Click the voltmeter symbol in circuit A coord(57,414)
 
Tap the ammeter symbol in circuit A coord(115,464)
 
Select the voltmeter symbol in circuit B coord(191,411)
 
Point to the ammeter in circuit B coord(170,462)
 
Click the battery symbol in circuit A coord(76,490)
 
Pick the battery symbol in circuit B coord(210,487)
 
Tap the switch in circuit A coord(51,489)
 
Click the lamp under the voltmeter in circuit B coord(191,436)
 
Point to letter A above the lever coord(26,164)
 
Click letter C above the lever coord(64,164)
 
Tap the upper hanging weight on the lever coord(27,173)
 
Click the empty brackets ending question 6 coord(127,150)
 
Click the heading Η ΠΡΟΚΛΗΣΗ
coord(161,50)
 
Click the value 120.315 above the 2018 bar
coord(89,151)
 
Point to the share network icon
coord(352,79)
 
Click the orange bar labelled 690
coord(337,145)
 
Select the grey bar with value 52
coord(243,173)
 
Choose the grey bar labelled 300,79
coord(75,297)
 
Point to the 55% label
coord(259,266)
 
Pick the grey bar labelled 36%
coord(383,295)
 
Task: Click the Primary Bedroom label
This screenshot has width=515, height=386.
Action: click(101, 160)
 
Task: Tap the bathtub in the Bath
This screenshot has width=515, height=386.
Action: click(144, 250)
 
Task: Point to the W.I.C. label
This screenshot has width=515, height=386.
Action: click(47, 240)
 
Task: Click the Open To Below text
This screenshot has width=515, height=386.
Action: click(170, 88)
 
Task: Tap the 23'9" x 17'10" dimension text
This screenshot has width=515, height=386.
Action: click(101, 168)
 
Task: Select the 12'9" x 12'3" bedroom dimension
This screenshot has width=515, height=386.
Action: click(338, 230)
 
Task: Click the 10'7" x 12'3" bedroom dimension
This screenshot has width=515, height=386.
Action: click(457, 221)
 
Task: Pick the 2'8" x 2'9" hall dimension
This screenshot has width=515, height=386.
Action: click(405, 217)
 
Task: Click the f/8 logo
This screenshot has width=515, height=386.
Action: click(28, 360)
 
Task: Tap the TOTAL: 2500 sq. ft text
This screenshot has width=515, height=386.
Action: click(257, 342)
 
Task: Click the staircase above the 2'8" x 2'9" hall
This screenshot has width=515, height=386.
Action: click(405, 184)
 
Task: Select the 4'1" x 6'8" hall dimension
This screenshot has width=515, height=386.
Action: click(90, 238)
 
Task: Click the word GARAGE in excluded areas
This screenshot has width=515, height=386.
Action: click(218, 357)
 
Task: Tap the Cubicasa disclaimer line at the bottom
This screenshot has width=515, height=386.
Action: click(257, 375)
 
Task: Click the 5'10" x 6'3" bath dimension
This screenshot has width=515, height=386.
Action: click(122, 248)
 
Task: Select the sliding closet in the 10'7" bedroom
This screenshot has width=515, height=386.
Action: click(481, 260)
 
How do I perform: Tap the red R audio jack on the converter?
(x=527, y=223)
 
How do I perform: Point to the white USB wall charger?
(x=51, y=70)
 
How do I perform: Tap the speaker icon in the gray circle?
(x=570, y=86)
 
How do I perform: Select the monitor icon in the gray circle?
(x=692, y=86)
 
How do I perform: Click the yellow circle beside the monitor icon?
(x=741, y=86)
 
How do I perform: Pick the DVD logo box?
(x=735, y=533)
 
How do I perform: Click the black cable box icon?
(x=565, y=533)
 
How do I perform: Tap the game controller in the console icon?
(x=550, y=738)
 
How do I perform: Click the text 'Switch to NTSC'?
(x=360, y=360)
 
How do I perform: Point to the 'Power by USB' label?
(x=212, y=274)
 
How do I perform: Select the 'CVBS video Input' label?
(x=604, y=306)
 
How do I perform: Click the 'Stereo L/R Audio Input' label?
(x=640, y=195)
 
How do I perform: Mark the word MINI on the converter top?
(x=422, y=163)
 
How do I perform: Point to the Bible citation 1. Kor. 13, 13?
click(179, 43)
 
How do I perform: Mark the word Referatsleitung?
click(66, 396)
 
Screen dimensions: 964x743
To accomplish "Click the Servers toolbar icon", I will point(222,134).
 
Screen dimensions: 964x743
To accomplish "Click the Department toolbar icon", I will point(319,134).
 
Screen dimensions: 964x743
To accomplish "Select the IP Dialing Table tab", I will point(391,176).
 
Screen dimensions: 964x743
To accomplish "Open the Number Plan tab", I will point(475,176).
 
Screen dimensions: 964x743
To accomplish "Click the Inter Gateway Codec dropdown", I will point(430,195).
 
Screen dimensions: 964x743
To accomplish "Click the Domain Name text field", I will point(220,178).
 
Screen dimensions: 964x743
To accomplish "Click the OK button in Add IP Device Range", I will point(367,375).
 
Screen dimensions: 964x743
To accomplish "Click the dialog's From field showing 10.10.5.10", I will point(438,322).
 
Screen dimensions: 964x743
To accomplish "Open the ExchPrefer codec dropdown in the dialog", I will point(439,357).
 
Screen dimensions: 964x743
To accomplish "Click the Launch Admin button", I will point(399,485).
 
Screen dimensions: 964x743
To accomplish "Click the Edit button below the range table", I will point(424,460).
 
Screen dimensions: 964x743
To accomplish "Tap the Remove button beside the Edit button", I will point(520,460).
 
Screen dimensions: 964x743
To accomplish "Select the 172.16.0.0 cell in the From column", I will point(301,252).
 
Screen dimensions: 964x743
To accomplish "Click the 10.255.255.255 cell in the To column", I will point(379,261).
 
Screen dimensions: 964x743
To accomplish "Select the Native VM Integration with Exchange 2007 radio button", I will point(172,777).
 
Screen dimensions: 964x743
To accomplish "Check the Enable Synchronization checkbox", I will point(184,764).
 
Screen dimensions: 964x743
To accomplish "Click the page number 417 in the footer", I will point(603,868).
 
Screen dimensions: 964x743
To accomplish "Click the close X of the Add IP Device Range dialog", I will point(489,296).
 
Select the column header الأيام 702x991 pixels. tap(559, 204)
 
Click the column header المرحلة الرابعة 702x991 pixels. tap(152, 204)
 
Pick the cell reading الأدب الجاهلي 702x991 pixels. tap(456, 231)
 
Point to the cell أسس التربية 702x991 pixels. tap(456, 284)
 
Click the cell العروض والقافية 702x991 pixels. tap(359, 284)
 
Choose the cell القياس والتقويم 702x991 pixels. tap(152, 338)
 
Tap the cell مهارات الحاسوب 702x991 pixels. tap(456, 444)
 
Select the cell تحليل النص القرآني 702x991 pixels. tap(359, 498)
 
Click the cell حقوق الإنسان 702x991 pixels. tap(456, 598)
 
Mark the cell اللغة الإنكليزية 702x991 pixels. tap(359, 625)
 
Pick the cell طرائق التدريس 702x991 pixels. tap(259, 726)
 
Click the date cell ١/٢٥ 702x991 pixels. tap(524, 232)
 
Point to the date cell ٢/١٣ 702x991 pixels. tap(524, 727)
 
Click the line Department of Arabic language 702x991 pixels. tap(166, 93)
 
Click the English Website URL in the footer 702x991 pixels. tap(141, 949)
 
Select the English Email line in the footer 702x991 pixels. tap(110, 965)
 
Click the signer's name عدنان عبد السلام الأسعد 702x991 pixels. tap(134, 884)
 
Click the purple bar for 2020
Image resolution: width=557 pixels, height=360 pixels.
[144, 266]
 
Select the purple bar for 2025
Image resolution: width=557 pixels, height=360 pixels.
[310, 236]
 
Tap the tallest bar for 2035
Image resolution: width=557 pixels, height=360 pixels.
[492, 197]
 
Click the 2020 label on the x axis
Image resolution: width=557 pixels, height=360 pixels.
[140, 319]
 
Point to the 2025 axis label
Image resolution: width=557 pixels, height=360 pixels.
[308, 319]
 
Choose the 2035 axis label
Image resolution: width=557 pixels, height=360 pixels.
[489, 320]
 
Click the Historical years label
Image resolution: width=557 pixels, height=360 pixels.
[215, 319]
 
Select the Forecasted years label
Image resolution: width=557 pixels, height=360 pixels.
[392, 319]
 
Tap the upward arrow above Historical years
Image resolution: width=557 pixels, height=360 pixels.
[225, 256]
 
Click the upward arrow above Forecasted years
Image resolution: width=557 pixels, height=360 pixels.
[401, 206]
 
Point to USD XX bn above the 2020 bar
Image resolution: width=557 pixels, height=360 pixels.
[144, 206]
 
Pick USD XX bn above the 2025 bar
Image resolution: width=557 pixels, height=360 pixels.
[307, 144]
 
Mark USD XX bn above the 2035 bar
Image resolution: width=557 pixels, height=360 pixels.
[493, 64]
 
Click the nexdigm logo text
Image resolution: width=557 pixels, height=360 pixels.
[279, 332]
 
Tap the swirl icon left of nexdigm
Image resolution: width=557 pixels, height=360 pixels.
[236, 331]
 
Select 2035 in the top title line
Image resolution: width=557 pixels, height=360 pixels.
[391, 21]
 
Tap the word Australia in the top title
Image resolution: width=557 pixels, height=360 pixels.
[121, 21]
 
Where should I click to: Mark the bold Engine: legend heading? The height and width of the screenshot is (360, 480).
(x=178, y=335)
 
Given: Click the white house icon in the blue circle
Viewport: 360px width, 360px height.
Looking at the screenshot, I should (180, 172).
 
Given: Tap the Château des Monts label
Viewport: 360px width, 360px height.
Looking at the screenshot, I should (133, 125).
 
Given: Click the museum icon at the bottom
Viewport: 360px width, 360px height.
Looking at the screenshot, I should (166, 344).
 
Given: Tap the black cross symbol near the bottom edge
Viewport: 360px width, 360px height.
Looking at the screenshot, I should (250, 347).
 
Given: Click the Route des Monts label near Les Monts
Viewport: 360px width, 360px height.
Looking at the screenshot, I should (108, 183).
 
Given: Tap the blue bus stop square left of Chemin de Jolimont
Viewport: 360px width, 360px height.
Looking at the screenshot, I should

Task to complete: Edit the section of the entries that begins with the line containing "Task: Tap the Cubicasa" and ends with the line containing "(x=51, y=70)". Replace "How do I perform:" with "Instruction:", leave everything else as it is, and return only that section.

Full output:
Task: Tap the Cubicasa disclaimer line at the bottom
This screenshot has width=515, height=386.
Action: click(257, 375)
 
Task: Click the 5'10" x 6'3" bath dimension
This screenshot has width=515, height=386.
Action: click(122, 248)
 
Task: Select the sliding closet in the 10'7" bedroom
This screenshot has width=515, height=386.
Action: click(481, 260)
 
Instruction: Tap the red R audio jack on the converter?
(x=527, y=223)
 
Instruction: Point to the white USB wall charger?
(x=51, y=70)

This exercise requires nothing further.